Marcela Iacub se enfrenta a esa evidencia, a la evidencia de esa incivilización de la pulsión, a la evidencia de que es una devoradora de carne, evidencia que se le torna posible no sin pasar por lo que ella denomina un evento trágico: “la toma de conciencia de que lo que hemos estado haciendo hasta el momento no es en realidad lo que creíamos(…) la fuerza del evento trágico radica en que revela que ese acto es lo opuesto a lo que parecía ser(…) es lo que te permite ver, ver algo por primera vez. Es por eso que Edipo se arranca los ojos en lugar de castrarse” (Iacub; 2012: 11). Enfrentada a esa evidencia, no se arranca los ojos pero sí, deja de comer carne. Y no sólo eso. Además se identifica a un cerdo: “Ignoro si fue para castigarme por haber comido tanto jamón, pero luego del evento trágico deseé convertirme en un cerdo y lo logré” (Iacub; 2012: 143).

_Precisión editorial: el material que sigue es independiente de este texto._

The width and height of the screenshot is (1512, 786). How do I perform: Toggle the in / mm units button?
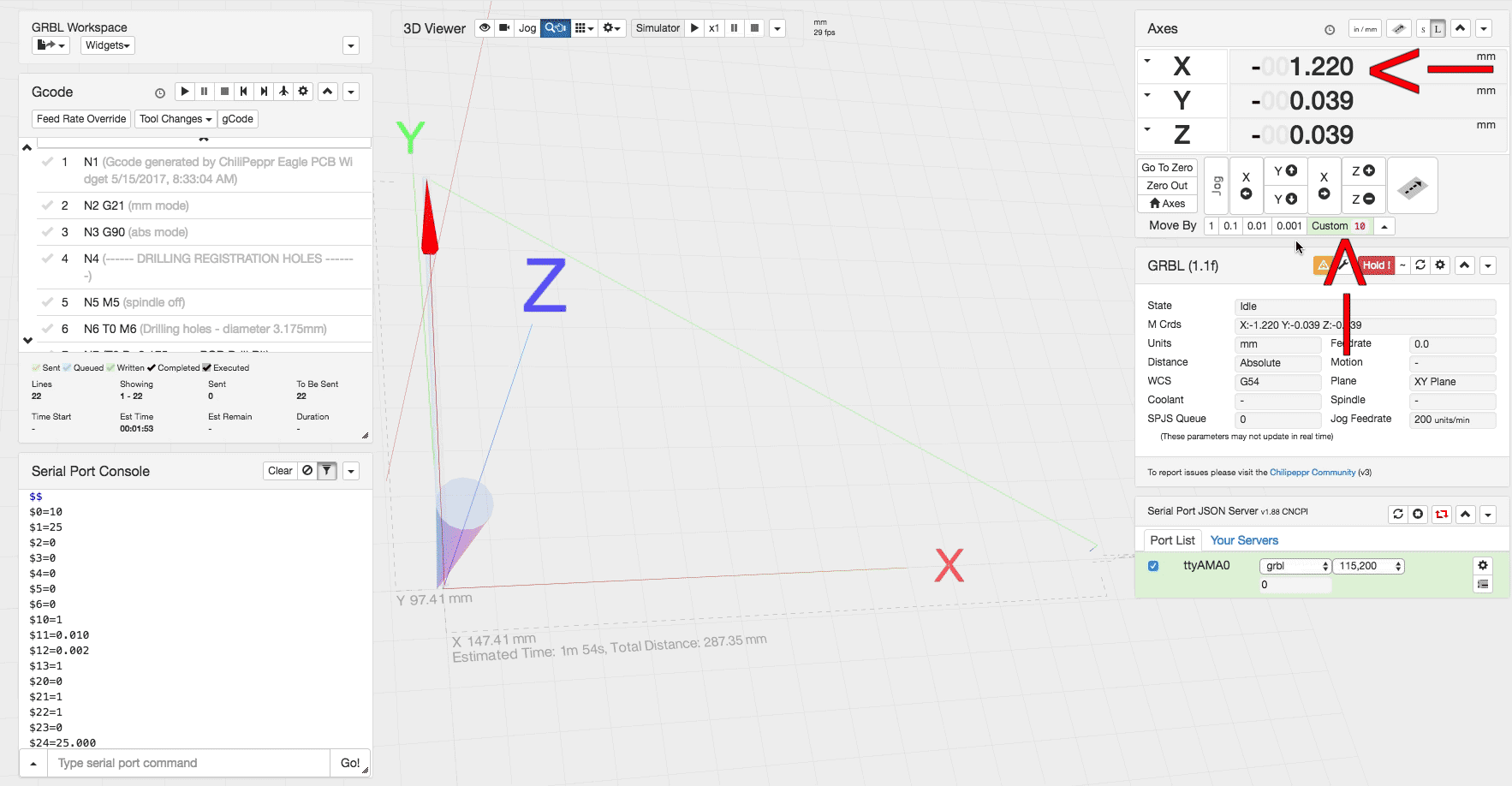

Sólo dos años más tarde, cuando escribe Bella y Bestia, vemos hasta qué punto había que tomarse en serio esta afirmación. Ella se vuelve allí ni más ni menos que la marrana de un cerdo envuelta en una pasión irrefrenable que la dispone a ser devorada, canibalizada. Esa absoluta reducción de la feminidad a un puro objeto de goce la conecta con esa cerda que nombra una zona de ella misma tan desconocida como inquietante. Pero más allá de esto las confesiones de Marcela Iacub nos permiten comprobar de una manera privilegiada hasta qué punto la pulsión oral es imposible de domesticar porque, al final de cuentas, la vegetariana siguió siendo una devoradora de carne, de carne de cerdo más precisamente.
Bibliografía
-Lacan, J. Seminario 20, Aun. Buenos Aires: Paidós. 1981.
-Laurent, E. « El efecto crisis produce una incertidumbre masiva ». Revista Ñ, Clarín, Mayo 2012. Consultado en: http://www.revistaenie.clarin.com, el 07-08-2014.
-Iacub, M. Confesiones de una devoradora de carne. Buenos Aires: Capital Intelectual. 2012.
-Iacub, M. Belle et Bête. París: Stock. 2013.